Educators, consequently, really must make Creativity a priority learning goal and see to it that it’s a facet of thinking and working that is well developed in their students throughout their education. Unfortunately, this is a new realization that educators are coming to and there is little history, little body of practice, and little expertise on which to draw.
True, schools have flirted with Creativity through Arts Education. But even before educators can do much to make the nurturing of Creativity part of the instructional program, they must become clear about what creativity is and how it works. And, the clear truth is that much of what’s taught in the arts has to do with appreciation, history, and craft—and not necessarily in fostering Creativity in students. And then again, the Arts, one of the few bright spots in the general curriculum in which Creativity is the focus at times, have been cut and marginalized, anyway.

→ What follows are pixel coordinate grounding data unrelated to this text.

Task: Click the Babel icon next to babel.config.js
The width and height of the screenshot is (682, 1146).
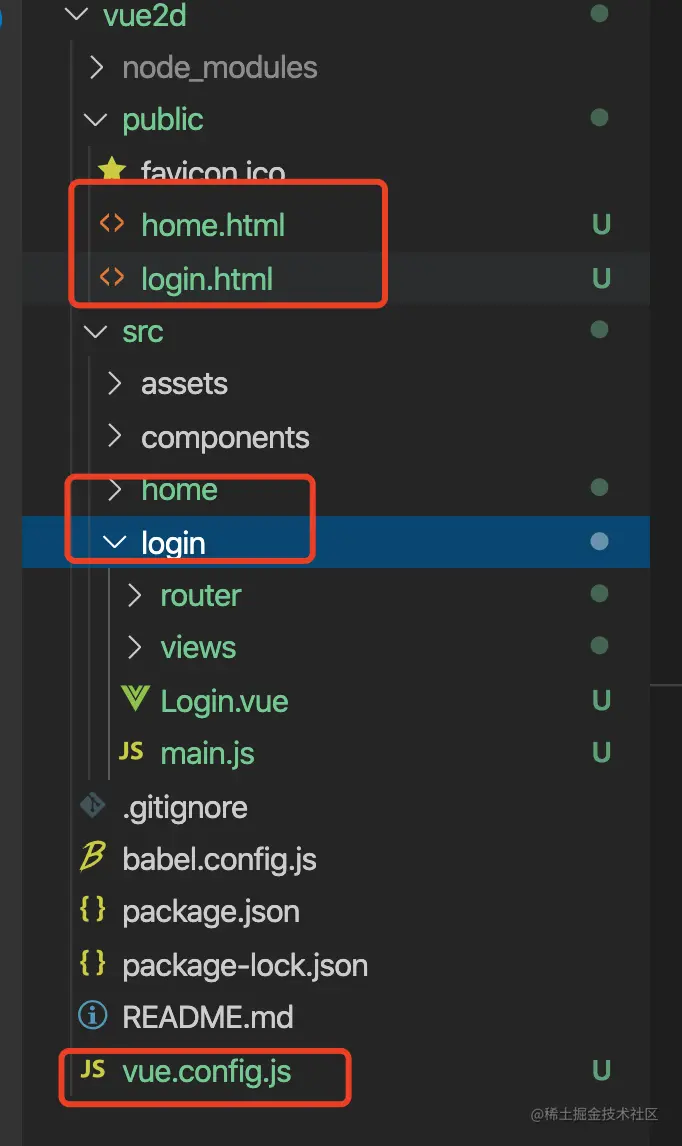Action: pos(93,858)
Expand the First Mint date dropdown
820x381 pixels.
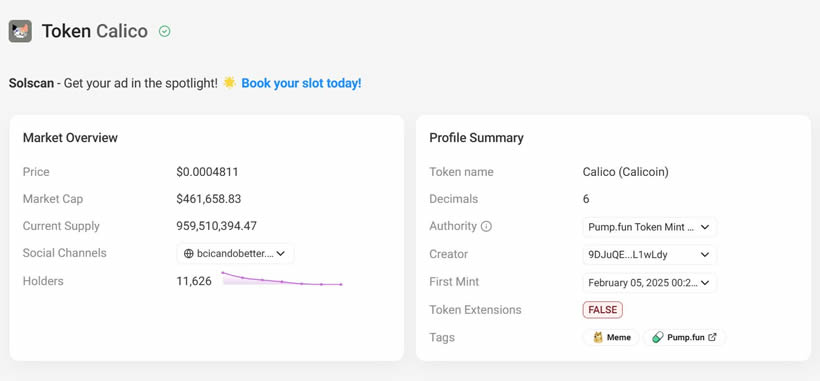click(x=649, y=283)
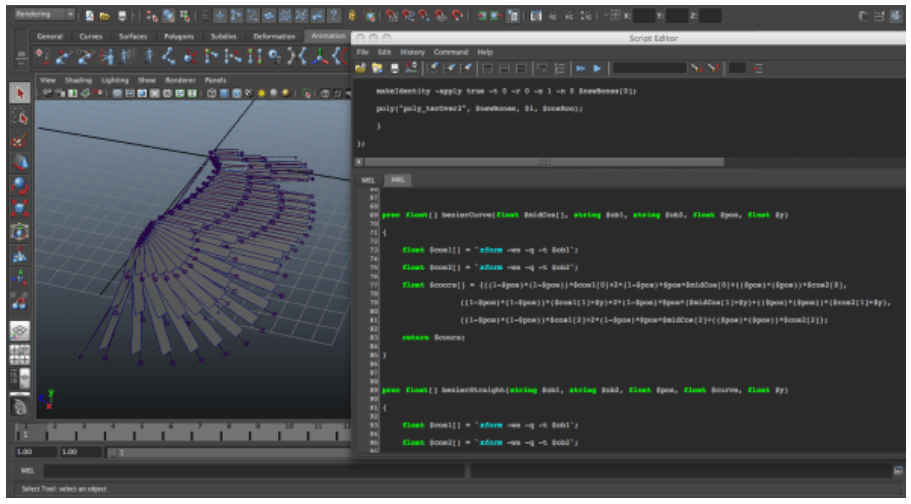
Task: Open the History menu in Script Editor
Action: 412,51
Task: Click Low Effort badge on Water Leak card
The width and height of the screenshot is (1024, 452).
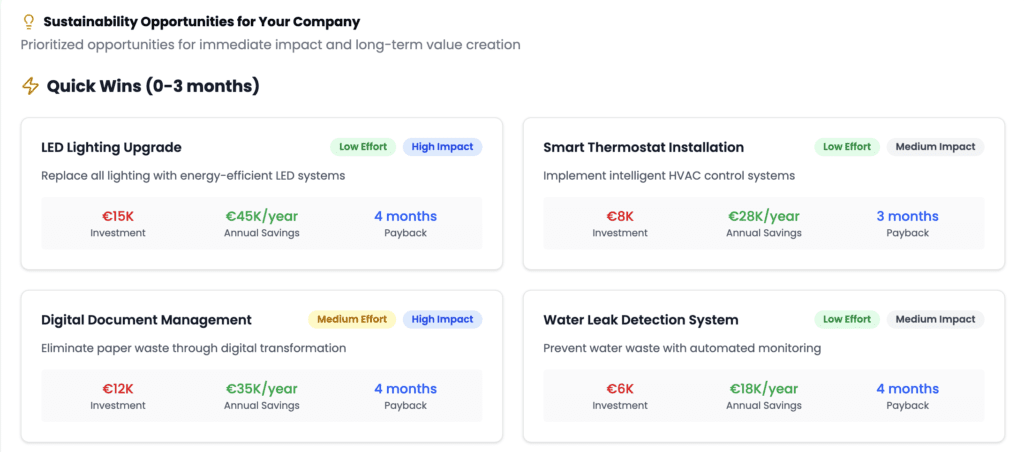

The good news is that in recent years there have emerged resources, practices, bodies of thought and knowledge, and more that today’s educators can rely on to get themselves up to speed on Creativity and how to integrate it across their teaching practice. Very prominent in this body of resources are digital tools that truly support students in developing their creativity.
These work in a multitude of ways, among them supporting students in focusing on, researching, and organizing their creative projects; in making possible the easy creation of sophisticated and ‘professional’ products and performances that result from their creative efforts; as well as publishing and sharing them effectively and broadly with authentic audiences.
Educators need guidance, though, in finding, in understanding, and in applying all of this. And they need support and assurance that they are on the right track and are serving their students well as they prepare them for the Creativity hungry world they will inherit.
Let’s resolve to do what’s necessary and effective to support teachers and students in this crucially essential, yet often under recognized mission.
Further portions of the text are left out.